Problem requirements:
The lines from the start of the listing through the line containing "Grab the Appdata" should be printed exactly, and no other lines should be printed.

Data supplied:
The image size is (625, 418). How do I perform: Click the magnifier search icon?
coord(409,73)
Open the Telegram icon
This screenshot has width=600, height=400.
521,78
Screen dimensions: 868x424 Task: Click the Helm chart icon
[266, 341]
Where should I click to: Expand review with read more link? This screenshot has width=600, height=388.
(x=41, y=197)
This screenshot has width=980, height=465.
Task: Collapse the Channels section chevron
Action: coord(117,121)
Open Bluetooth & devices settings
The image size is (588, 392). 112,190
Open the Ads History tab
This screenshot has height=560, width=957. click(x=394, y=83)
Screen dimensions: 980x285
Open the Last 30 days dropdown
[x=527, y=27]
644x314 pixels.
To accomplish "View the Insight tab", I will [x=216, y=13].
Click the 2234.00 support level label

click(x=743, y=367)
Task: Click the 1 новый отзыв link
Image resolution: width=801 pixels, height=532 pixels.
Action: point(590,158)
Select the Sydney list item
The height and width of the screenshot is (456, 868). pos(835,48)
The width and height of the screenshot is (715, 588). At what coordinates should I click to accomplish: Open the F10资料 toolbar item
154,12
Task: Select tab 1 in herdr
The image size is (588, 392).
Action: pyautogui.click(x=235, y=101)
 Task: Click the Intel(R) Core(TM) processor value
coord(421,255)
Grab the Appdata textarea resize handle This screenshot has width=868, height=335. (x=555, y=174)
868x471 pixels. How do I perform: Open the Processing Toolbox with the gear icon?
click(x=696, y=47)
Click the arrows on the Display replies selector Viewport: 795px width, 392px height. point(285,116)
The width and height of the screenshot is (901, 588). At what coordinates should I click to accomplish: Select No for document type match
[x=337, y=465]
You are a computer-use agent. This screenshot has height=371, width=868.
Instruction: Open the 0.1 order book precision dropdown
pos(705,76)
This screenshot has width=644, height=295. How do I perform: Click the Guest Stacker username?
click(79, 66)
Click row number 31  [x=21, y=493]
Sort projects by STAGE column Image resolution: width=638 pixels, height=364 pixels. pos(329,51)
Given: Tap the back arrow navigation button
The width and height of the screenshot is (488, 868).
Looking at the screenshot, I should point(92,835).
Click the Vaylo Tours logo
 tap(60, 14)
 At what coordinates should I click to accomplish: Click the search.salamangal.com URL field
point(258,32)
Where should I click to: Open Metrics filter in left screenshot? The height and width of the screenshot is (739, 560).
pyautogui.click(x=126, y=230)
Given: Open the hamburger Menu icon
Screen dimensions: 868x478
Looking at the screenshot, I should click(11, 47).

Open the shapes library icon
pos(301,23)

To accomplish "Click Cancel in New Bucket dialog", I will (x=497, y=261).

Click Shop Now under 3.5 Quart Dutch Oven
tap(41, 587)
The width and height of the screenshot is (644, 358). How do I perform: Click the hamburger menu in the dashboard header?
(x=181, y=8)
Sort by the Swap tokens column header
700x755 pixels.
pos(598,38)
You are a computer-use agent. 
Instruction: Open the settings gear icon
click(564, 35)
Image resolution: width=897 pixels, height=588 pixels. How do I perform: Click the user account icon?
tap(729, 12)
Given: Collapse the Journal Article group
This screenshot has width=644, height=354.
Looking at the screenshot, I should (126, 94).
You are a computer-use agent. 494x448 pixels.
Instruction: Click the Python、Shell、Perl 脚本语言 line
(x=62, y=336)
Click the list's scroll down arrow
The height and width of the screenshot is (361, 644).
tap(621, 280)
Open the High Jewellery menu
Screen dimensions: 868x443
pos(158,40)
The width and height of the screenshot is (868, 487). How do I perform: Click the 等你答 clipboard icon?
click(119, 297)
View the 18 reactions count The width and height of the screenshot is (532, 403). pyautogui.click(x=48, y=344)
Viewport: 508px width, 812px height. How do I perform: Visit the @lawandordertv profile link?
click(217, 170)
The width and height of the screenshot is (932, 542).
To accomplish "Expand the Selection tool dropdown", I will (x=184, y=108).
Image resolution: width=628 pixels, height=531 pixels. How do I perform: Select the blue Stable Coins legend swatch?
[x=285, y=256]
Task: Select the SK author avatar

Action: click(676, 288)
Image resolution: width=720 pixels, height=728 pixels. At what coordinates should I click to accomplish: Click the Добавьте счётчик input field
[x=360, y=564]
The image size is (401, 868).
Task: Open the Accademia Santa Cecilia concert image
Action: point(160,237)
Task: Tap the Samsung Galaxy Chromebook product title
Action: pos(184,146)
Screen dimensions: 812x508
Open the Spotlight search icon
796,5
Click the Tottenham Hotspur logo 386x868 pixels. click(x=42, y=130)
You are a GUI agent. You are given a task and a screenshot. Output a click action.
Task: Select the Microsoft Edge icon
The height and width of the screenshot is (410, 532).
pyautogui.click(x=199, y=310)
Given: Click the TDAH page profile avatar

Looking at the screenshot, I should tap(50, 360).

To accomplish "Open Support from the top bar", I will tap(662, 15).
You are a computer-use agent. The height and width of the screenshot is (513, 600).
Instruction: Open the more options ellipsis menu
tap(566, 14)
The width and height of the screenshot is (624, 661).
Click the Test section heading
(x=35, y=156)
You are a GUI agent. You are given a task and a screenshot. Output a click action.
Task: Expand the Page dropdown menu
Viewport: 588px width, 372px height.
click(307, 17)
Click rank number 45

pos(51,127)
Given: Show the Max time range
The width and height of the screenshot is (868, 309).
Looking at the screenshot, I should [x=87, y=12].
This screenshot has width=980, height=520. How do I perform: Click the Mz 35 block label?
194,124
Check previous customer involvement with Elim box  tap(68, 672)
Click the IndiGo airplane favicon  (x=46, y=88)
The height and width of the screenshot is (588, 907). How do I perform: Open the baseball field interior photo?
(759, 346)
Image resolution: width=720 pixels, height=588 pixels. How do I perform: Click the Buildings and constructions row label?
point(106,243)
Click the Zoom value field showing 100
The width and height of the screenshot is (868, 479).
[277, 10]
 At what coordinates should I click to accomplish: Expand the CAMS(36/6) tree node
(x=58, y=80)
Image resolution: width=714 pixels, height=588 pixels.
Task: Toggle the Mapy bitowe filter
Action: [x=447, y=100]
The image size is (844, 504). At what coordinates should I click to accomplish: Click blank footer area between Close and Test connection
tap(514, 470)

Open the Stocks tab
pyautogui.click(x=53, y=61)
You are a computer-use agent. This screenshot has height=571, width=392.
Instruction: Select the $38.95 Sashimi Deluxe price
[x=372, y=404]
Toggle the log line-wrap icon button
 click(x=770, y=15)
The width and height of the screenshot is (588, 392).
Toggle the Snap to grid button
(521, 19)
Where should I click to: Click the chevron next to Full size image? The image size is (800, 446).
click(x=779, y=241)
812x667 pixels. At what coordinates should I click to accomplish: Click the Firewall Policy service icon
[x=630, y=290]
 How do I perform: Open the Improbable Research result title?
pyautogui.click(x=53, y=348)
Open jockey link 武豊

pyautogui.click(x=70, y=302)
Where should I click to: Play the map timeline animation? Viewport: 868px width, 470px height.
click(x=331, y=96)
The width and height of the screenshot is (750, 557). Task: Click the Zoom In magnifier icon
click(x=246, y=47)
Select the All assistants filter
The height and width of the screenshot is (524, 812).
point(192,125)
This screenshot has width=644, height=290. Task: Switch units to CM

Solution to this problem:
The image size is (625, 418). How do I perform: Click the magnifier search icon?
coord(409,73)
Open the Telegram icon
This screenshot has width=600, height=400.
521,78
Screen dimensions: 868x424 Task: Click the Helm chart icon
[266, 341]
Where should I click to: Expand review with read more link? This screenshot has width=600, height=388.
(x=41, y=197)
This screenshot has width=980, height=465.
Task: Collapse the Channels section chevron
Action: coord(117,121)
Open Bluetooth & devices settings
The image size is (588, 392). 112,190
Open the Ads History tab
This screenshot has height=560, width=957. click(x=394, y=83)
Screen dimensions: 980x285
Open the Last 30 days dropdown
[x=527, y=27]
644x314 pixels.
To accomplish "View the Insight tab", I will [x=216, y=13].
Click the 2234.00 support level label

click(x=743, y=367)
Task: Click the 1 новый отзыв link
Image resolution: width=801 pixels, height=532 pixels.
Action: point(590,158)
Select the Sydney list item
The height and width of the screenshot is (456, 868). pos(835,48)
The width and height of the screenshot is (715, 588). At what coordinates should I click to accomplish: Open the F10资料 toolbar item
154,12
Task: Select tab 1 in herdr
The image size is (588, 392).
Action: pyautogui.click(x=235, y=101)
 Task: Click the Intel(R) Core(TM) processor value
coord(421,255)
Grab the Appdata textarea resize handle This screenshot has width=868, height=335. (x=555, y=174)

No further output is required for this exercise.